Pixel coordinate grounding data
--------------------------------------------------

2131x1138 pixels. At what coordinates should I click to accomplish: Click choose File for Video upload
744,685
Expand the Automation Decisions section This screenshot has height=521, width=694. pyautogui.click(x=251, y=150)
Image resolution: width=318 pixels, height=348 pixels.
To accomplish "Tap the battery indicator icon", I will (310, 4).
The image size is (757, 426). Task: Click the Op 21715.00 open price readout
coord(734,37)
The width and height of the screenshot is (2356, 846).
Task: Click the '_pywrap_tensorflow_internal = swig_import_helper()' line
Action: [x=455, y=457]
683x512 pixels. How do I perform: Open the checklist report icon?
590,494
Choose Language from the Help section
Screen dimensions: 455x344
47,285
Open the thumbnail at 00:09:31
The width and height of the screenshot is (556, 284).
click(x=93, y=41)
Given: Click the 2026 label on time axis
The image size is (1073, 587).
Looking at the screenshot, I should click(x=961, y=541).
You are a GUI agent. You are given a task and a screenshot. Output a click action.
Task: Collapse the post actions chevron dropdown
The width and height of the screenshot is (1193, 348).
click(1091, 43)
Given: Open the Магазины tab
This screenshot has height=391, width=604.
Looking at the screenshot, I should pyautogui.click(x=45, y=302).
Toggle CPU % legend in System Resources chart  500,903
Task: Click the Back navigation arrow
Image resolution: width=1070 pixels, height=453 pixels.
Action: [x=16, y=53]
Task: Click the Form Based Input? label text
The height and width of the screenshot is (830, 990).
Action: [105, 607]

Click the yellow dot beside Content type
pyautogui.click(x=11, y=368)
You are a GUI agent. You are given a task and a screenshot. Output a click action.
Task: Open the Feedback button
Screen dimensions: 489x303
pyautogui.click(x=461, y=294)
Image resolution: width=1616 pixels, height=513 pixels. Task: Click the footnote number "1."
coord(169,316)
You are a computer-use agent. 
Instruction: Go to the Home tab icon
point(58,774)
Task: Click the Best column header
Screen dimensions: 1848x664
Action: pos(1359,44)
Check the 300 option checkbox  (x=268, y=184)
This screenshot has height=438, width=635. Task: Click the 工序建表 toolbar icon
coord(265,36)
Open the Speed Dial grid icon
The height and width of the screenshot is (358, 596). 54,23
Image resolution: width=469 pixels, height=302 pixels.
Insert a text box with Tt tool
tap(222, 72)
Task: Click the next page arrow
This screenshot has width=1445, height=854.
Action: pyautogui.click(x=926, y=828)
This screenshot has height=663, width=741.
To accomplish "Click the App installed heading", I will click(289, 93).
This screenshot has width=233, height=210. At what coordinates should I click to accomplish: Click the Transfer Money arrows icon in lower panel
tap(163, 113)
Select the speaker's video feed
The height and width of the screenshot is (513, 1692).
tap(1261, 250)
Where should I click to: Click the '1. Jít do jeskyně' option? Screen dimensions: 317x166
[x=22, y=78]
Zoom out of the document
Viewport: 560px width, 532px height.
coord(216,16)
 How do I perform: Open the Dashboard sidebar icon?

--------------------------------------------------

▶ **Exercise brief**
Set down, unchanged, the line that contains "Image resolution: width=1616" together with every later line in the records, through the last one.

▶ **Problem solution**
Image resolution: width=1616 pixels, height=513 pixels. Task: Click the footnote number "1."
coord(169,316)
You are a computer-use agent. 
Instruction: Go to the Home tab icon
point(58,774)
Task: Click the Best column header
Screen dimensions: 1848x664
Action: pos(1359,44)
Check the 300 option checkbox  (x=268, y=184)
This screenshot has height=438, width=635. Task: Click the 工序建表 toolbar icon
coord(265,36)
Open the Speed Dial grid icon
The height and width of the screenshot is (358, 596). 54,23
Image resolution: width=469 pixels, height=302 pixels.
Insert a text box with Tt tool
tap(222, 72)
Task: Click the next page arrow
This screenshot has width=1445, height=854.
Action: pyautogui.click(x=926, y=828)
This screenshot has height=663, width=741.
To accomplish "Click the App installed heading", I will click(289, 93).
This screenshot has width=233, height=210. At what coordinates should I click to accomplish: Click the Transfer Money arrows icon in lower panel
tap(163, 113)
Select the speaker's video feed
The height and width of the screenshot is (513, 1692).
tap(1261, 250)
Where should I click to: Click the '1. Jít do jeskyně' option? Screen dimensions: 317x166
[x=22, y=78]
Zoom out of the document
Viewport: 560px width, 532px height.
coord(216,16)
 How do I perform: Open the Dashboard sidebar icon?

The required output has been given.